Paqpaqli case: Angry magistrate orders ‘jury rules’ as prosecution fails to summon enough witnesses

Wednesday, 21 March 2018, 16:00 Last update: about 7 years ago

A furious magistrate has declared that “jury rules” are to apply to the Paqpaqli case after noting that only a handful of witnesses were appearing at every sitting.

The case against the 13-member core organising committee for Paqpaqli ghall- Istrina, Paul Bailey, Tonio Darmanin, Tonio Cini, Agostino Degiorgio, Jonathan Tonna, Kevin Perry, Melvin Haber, Ian Keith Cilia Pisani, Jonathan Bruno, Julian Manara, Christopher Sultana, David Bugeja and Brian Gatt continued this morning.

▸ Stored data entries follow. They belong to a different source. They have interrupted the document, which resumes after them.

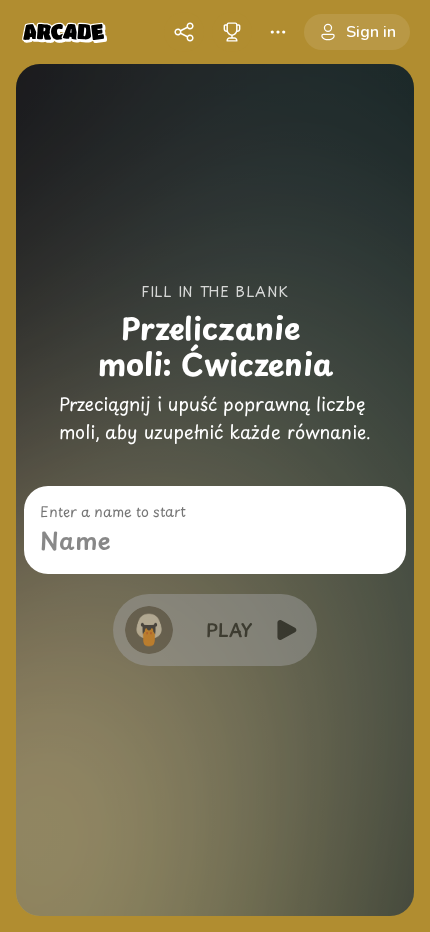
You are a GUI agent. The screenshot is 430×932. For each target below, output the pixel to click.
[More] (278, 32)
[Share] (184, 32)
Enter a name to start (113, 512)
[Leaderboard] (232, 32)
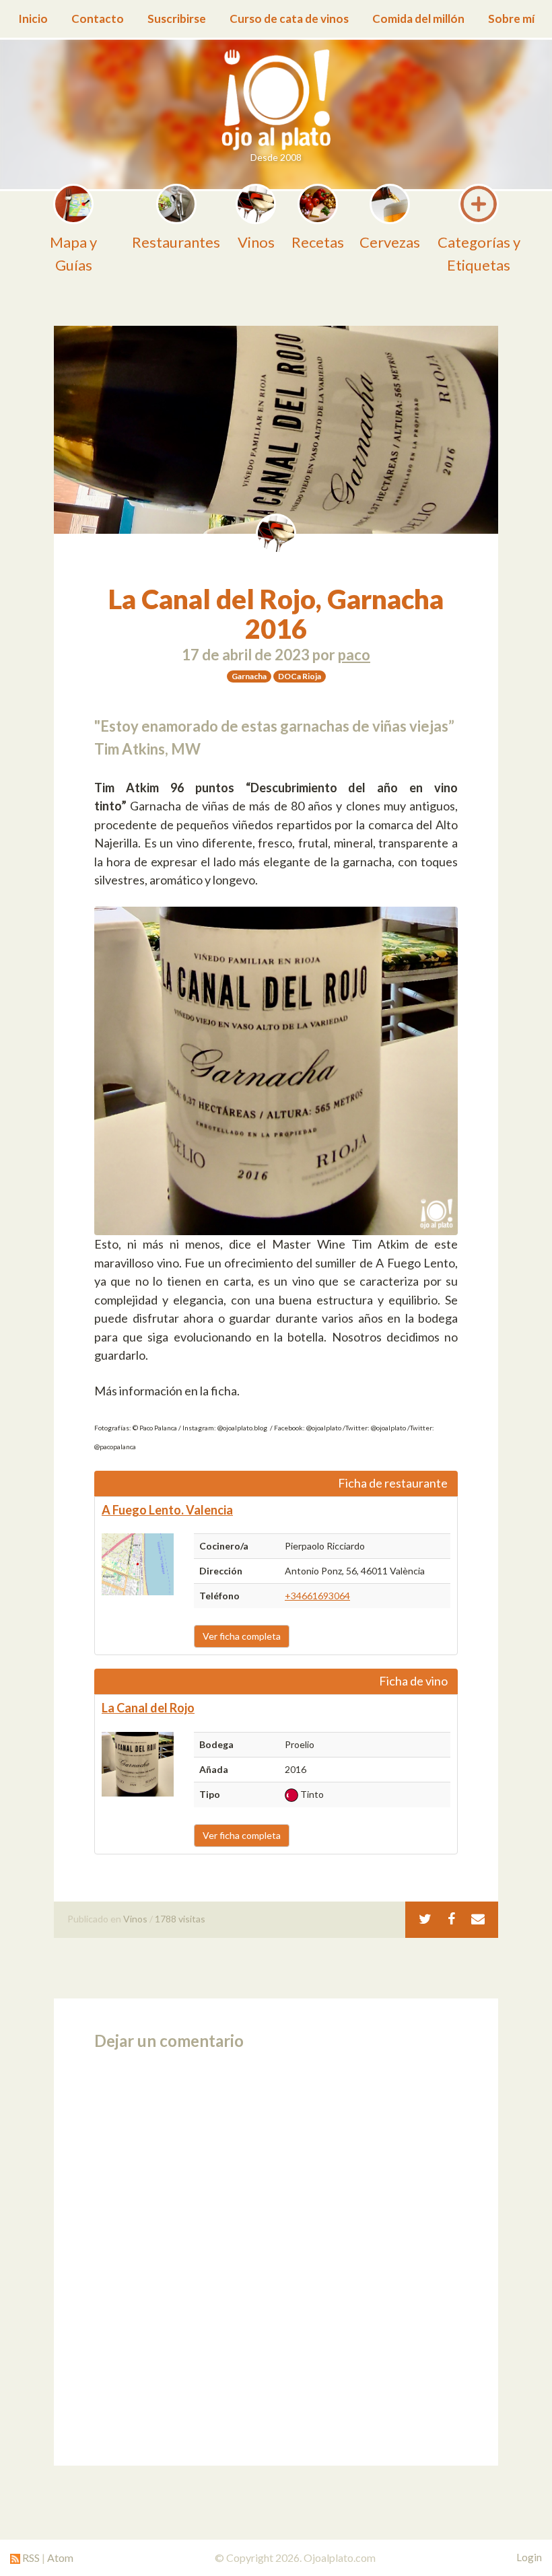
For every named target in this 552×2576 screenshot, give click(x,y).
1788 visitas (180, 1918)
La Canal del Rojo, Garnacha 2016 (276, 614)
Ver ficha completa (242, 1636)
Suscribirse (176, 18)
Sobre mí (511, 18)
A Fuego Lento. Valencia (167, 1509)
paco (354, 655)
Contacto (97, 18)
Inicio (33, 18)
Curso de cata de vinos (289, 18)
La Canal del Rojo (148, 1707)
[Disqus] (276, 2253)
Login (529, 2557)
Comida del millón (418, 18)
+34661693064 (317, 1595)
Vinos (135, 1918)
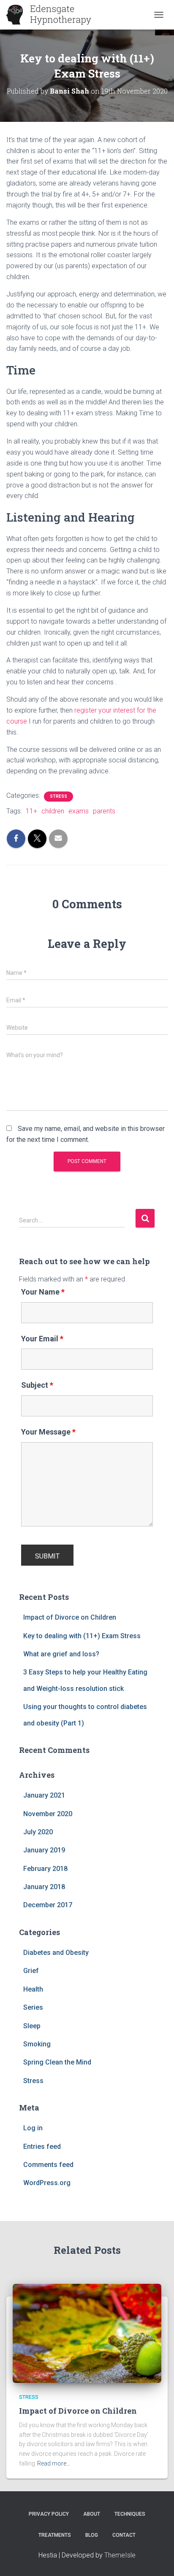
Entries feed (42, 2147)
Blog (91, 2535)
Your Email (42, 1339)
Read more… (53, 2463)
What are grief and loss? (61, 1654)
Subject (37, 1385)
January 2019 (44, 1850)
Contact (124, 2535)
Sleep (32, 2026)
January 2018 (44, 1887)
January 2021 (44, 1795)
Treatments (54, 2535)
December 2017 (47, 1905)
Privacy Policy (49, 2514)
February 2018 (45, 1869)
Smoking (37, 2044)
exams (78, 811)
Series (33, 2007)
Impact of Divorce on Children (69, 1617)
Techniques (129, 2514)
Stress (58, 796)
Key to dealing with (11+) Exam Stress (82, 1636)
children (52, 811)
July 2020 (38, 1832)
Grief (31, 1971)
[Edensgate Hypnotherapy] (52, 14)
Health (33, 1989)
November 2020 (47, 1814)
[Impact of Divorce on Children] (87, 2332)
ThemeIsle (120, 2555)
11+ (31, 811)
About (91, 2514)
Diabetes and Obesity (56, 1953)
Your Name (43, 1292)
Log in (33, 2128)
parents (104, 811)
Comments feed (48, 2165)
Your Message (48, 1432)
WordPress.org (47, 2183)
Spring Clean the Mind (57, 2062)
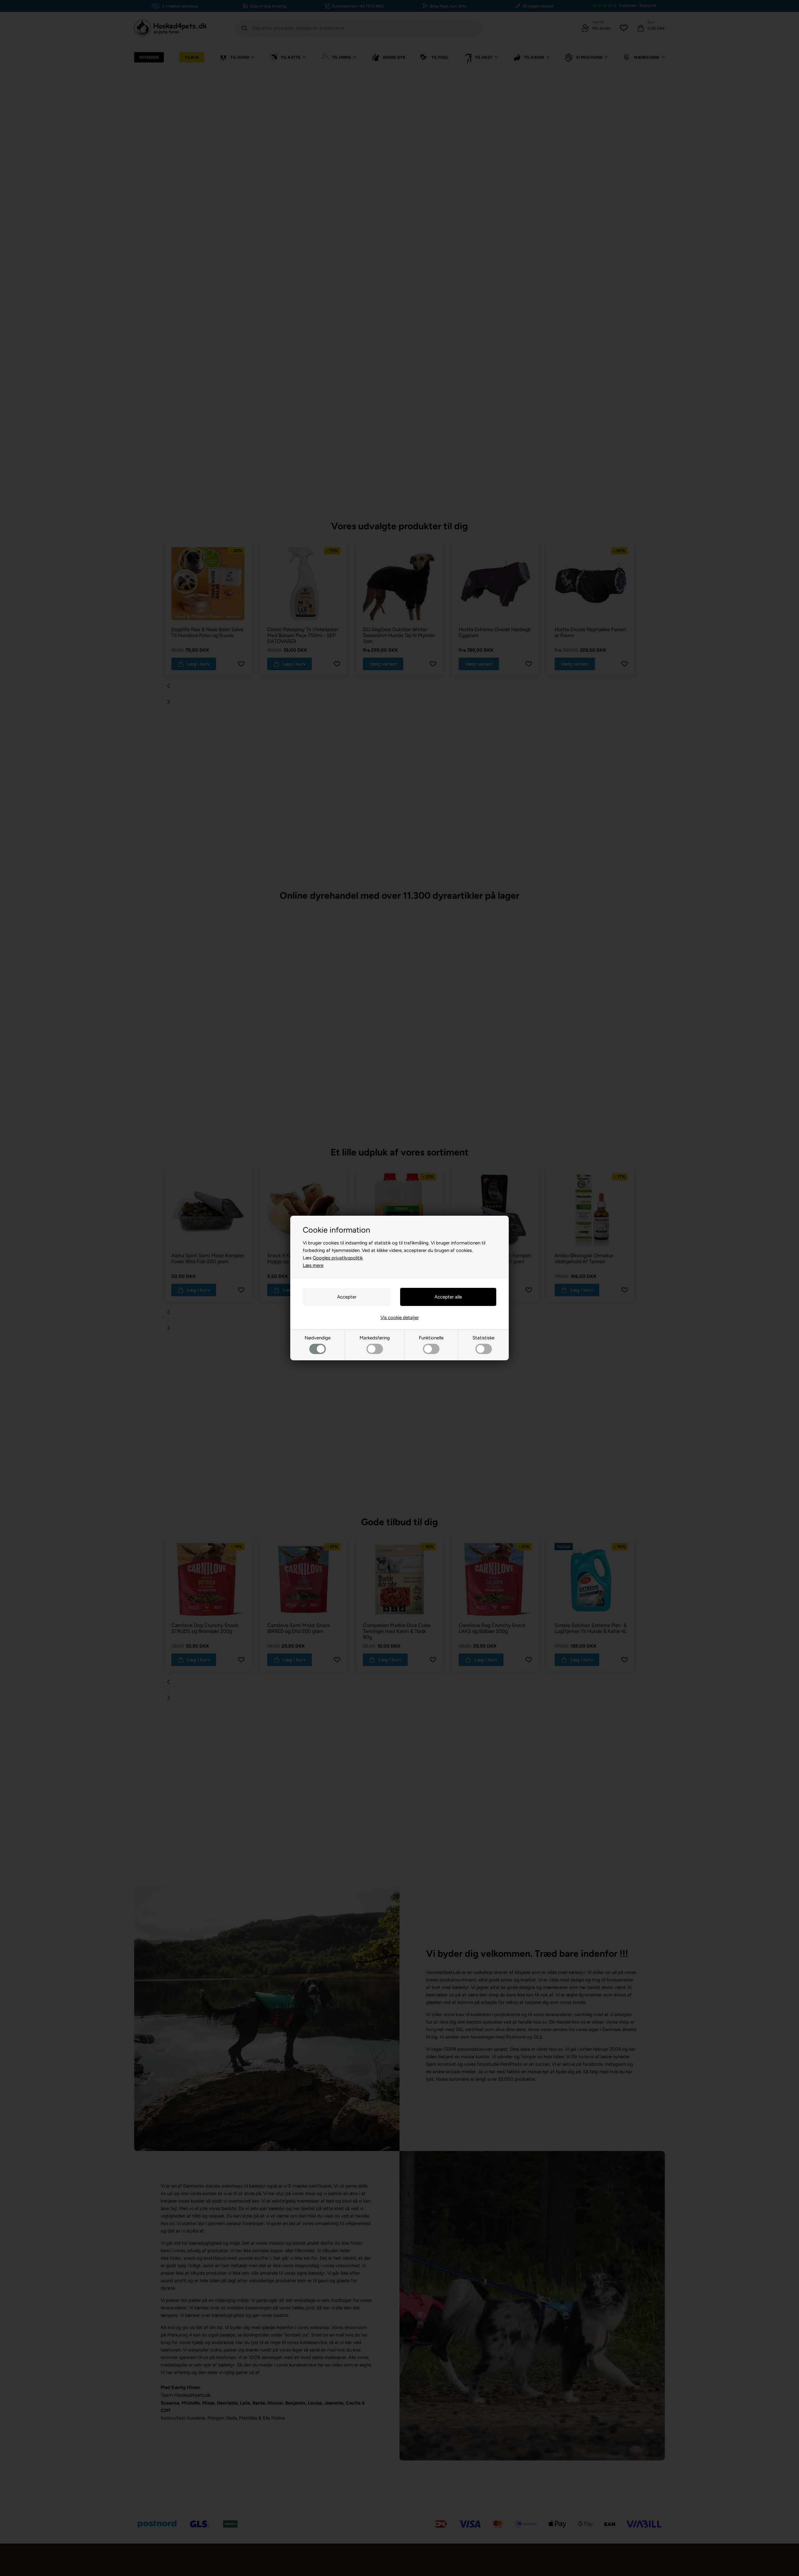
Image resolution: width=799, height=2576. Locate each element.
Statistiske (483, 1338)
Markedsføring (375, 1338)
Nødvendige (318, 1338)
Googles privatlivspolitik (338, 1258)
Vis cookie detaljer (399, 1317)
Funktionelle (431, 1338)
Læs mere (313, 1265)
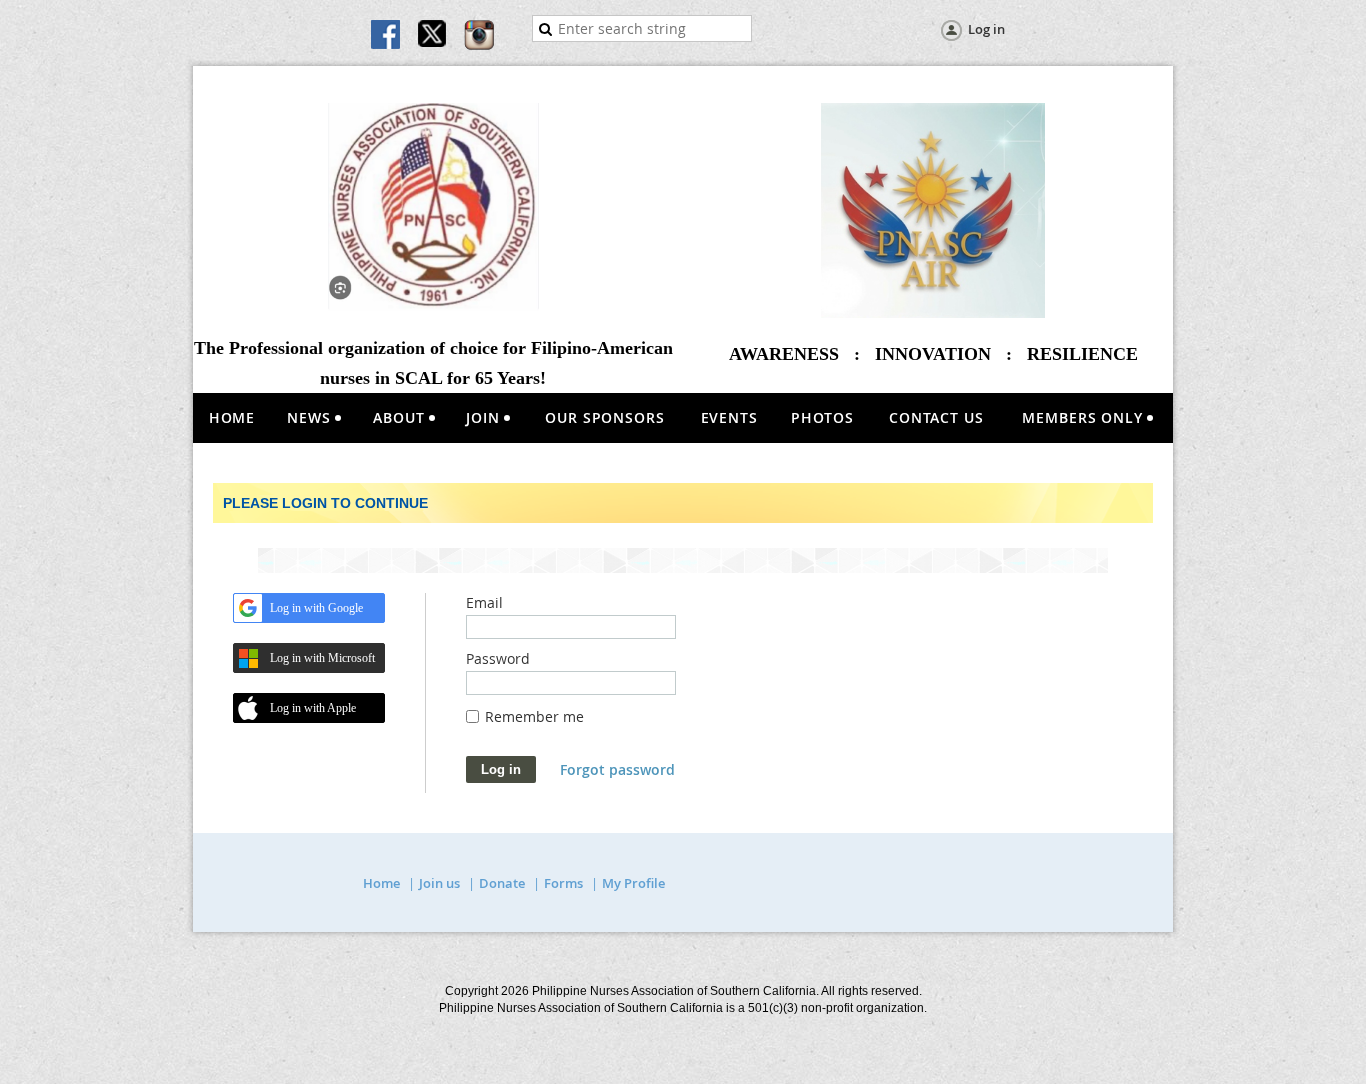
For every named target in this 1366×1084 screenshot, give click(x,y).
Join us (439, 883)
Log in (986, 29)
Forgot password (617, 769)
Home (381, 883)
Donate (502, 883)
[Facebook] (387, 36)
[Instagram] (479, 36)
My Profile (633, 883)
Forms (563, 883)
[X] (433, 36)
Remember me (534, 716)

The 13 are accused of involuntarily causing grievous bodily harm, as well damage to various motor vehicles, through imprudence, carelessness and non-observance of regulations after 23 spectators were injured when a Porsche 918 Spyder crashed into the crowd at the annual Paqpaqli Ghall-Istrina car show in October 2015.

Presiding Magistrate Aaron Bugeja, who had allocated four hours to hear prosecution witnesses today, erupted this morning after only three witnesses were summoned by the prosecution, finishing their testimony in around half an hour. Yesterday, the court had also allocated a sitting till 5pm, but the sitting was over in 30 minutes.  

The prosecution explained that they had tried to summon witnesses but that some had been unable to turn up.

“Today everyone speaks of human rights, but the time has come to speak of community rights,” rued the magistrate. It was unacceptable to make Maltese witnesses waste a day of work to come to court and to bring witnesses from the UK for just 30 minutes of testimony, he said, before ordering that jury rules are to apply from today onwards. This means that enough witnesses to fill the scheduled sitting must be waiting outside the hall, available to testify, as happens in jury trials.

The magistrate observed that the next two sittings, which will be held towards the end of April, will last from 9am till 5pm and warned that he wanted those sittings to be fully exploited.

Police Inspectors Silvio Magro, Hubert Cini and Josric Mifsud are prosecuting.

Bailey is being represented by lawyers Giannella de Marco and Stephen Tonna Lowell while lawyer Joe Giglio is Tonio Darmanin’s legal counsel. The other members of the organising committee are being represented by lawyer Stefano Filletti in the court proceedings. Lawyers Roberto Montalto and Michael Grech are appearing as parte civile for the victims.